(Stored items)
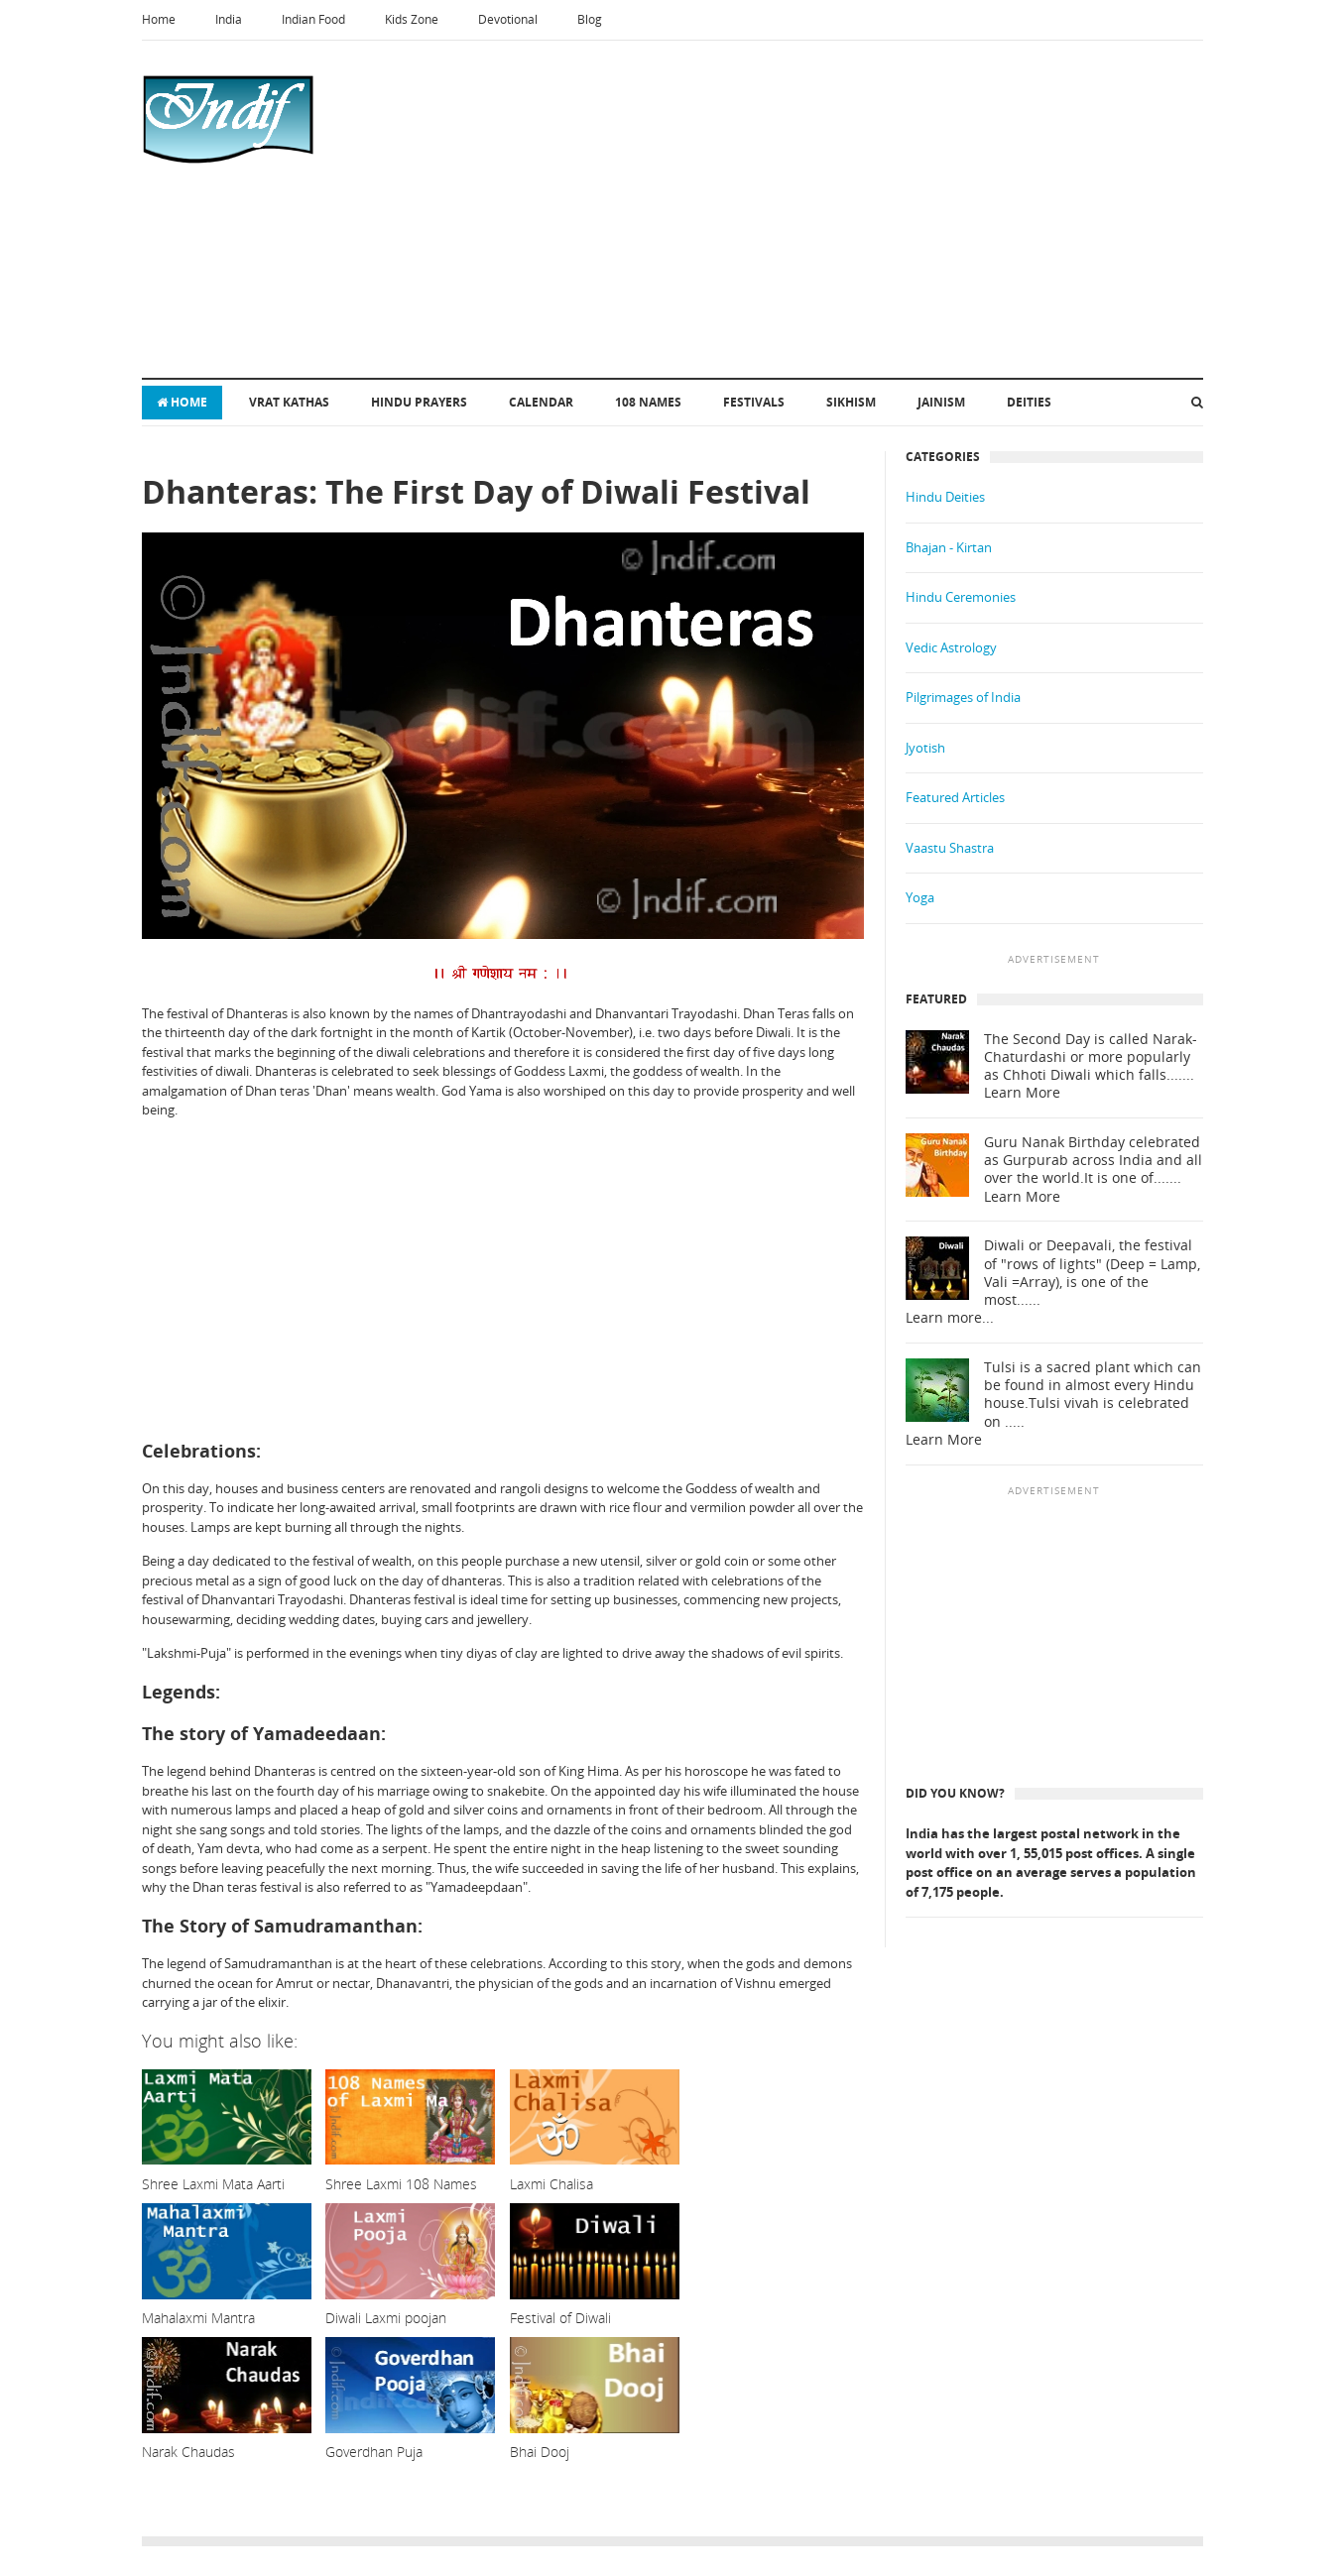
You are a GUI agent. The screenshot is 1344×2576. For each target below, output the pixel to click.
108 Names (648, 402)
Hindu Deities (945, 497)
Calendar (541, 402)
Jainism (941, 402)
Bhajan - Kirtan (949, 547)
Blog (589, 19)
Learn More (1022, 1093)
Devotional (508, 19)
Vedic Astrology (951, 647)
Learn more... (950, 1318)
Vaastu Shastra (950, 848)
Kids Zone (411, 19)
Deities (1029, 402)
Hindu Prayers (419, 402)
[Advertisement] (724, 209)
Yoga (920, 897)
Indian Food (313, 19)
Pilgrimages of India (963, 697)
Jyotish (925, 748)
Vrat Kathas (289, 402)
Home (159, 19)
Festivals (754, 402)
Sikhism (851, 402)
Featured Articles (955, 797)
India (228, 19)
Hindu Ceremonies (961, 597)
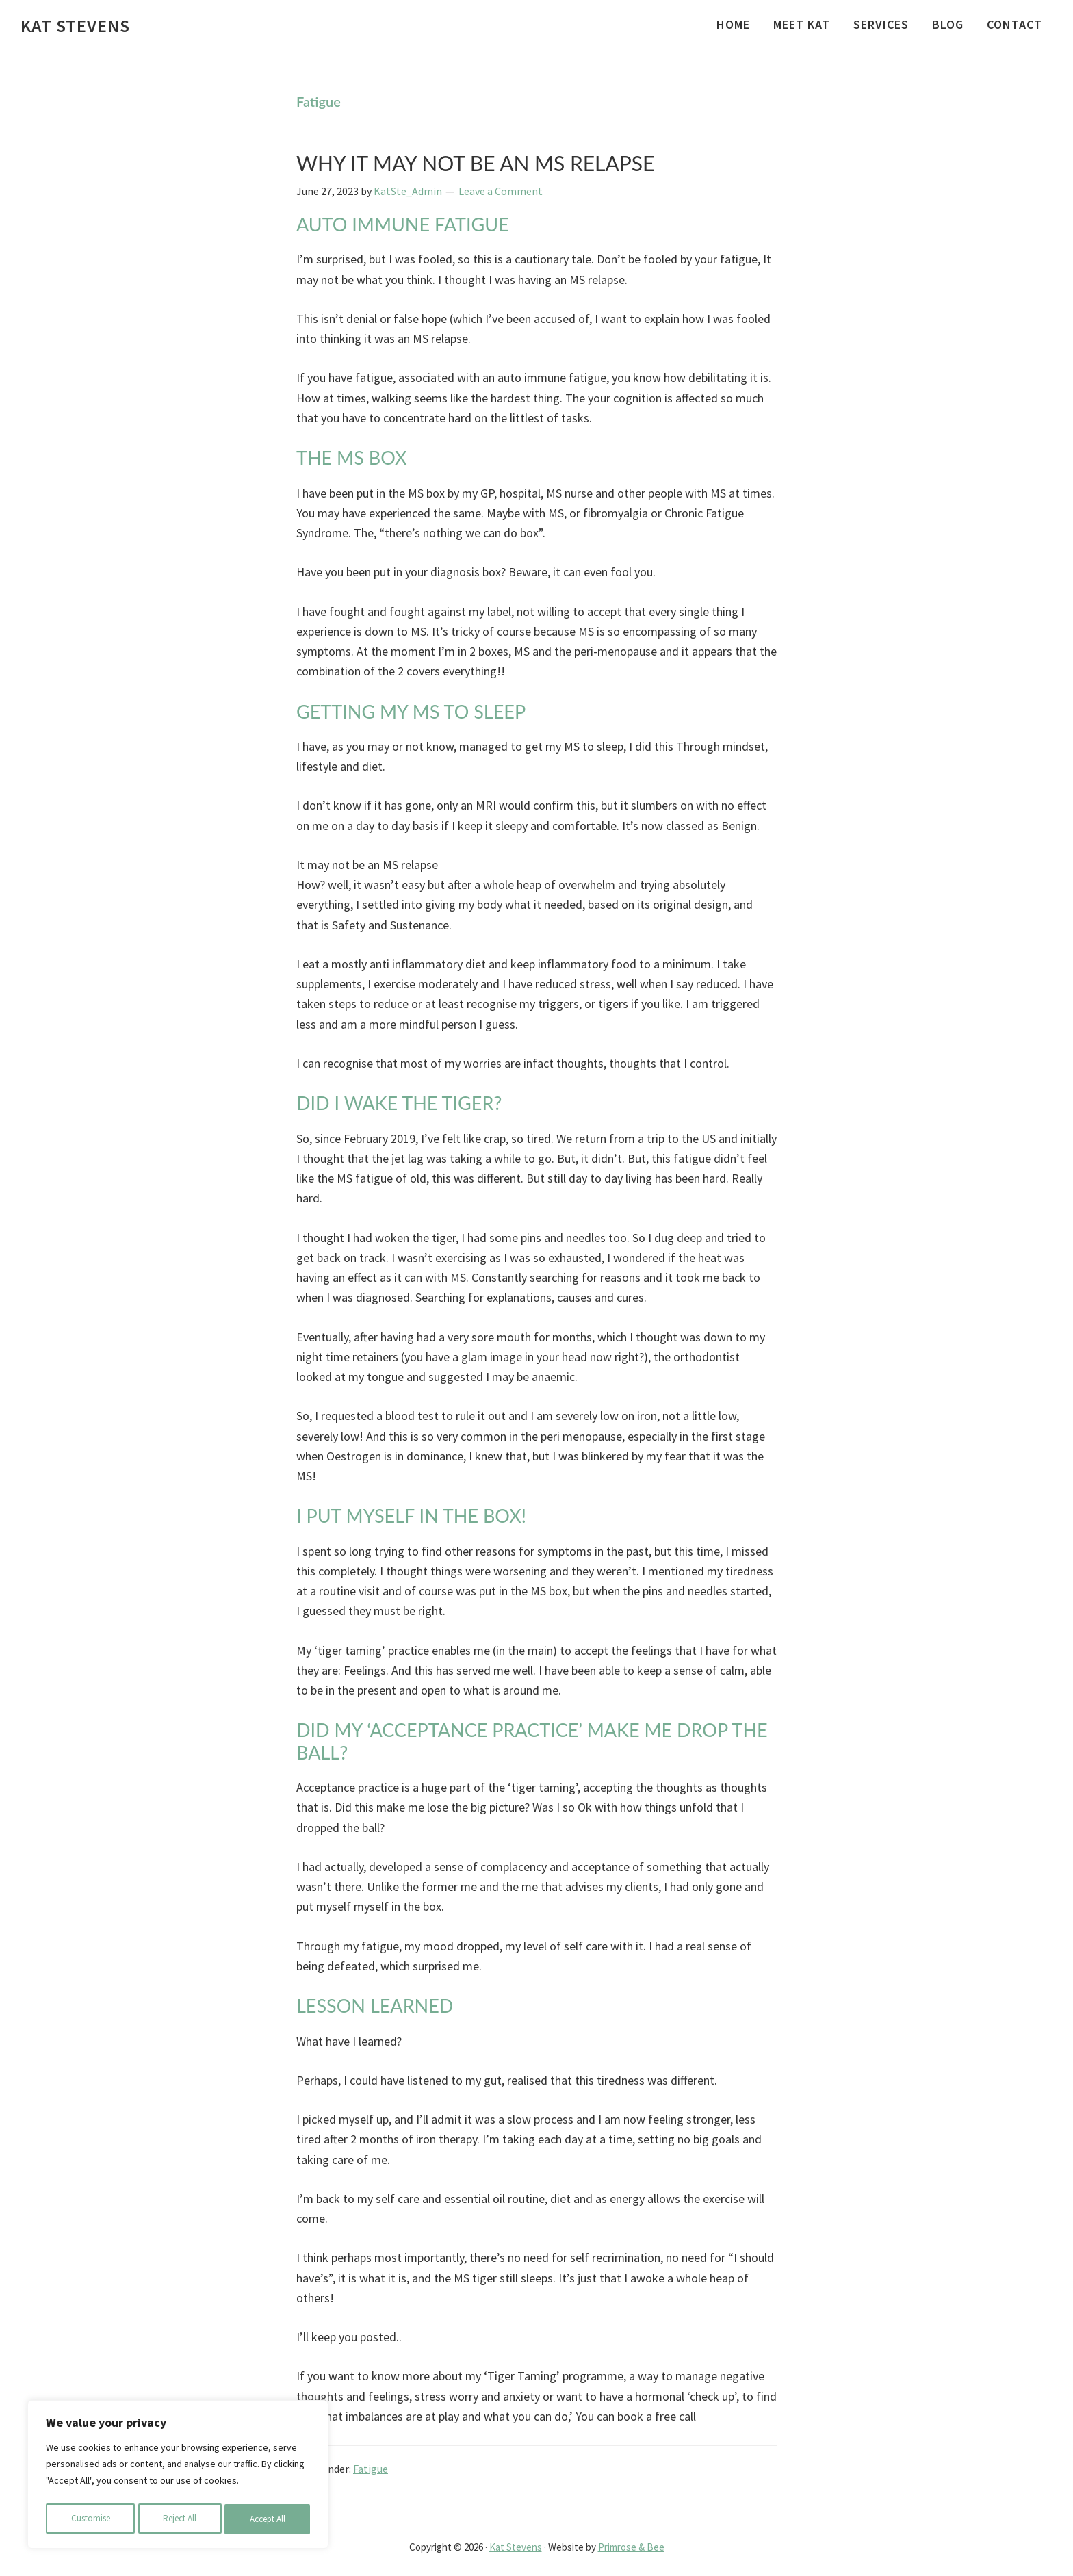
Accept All (267, 2519)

TASK GOAL:
Write out every line of the data again, requests included, scaling each answer coordinate by 0.65 and rounding to whole numbers, with halves rounded up. Leave the pictures out.

THE RESPONSE:
You are a GUI agent. The screenshot is 1344×2576. For each target below, output the pixel to click.
108 Names (421, 261)
Hindu Deities (614, 323)
Calendar (352, 261)
Jainism (612, 261)
Bhajan - Kirtan (617, 356)
Blog (383, 12)
Learn More (664, 710)
Devotional (330, 12)
Vedic Astrology (618, 421)
Learn more... (618, 857)
Vaastu Shastra (618, 551)
Kids Zone (267, 12)
Deities (669, 261)
Hindu Prayers (272, 261)
[Advertisement] (471, 136)
Yoga (598, 583)
Indian Food (203, 12)
Pilgrimages of India (626, 453)
Jyotish (601, 486)
Vrat Kathas (188, 261)
Home (103, 12)
Festivals (490, 261)
Sikhism (553, 261)
Featured Articles (621, 518)
India (148, 12)
Hindu Ceremonies (625, 388)
Accept All (174, 1637)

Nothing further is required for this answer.